===== Material for this exercise =====

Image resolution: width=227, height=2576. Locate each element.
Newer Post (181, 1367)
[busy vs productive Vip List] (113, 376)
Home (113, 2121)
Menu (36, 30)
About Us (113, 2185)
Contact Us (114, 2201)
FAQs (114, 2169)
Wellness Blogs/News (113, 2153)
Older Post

=====

Exercise description: Return, word for word, the line containing "About Us (113, 2185)" and all lines after it through the last line of the records, and nothing else.

Exercise result:
About Us (113, 2185)
Contact Us (114, 2201)
FAQs (114, 2169)
Wellness Blogs/News (113, 2153)
Older Post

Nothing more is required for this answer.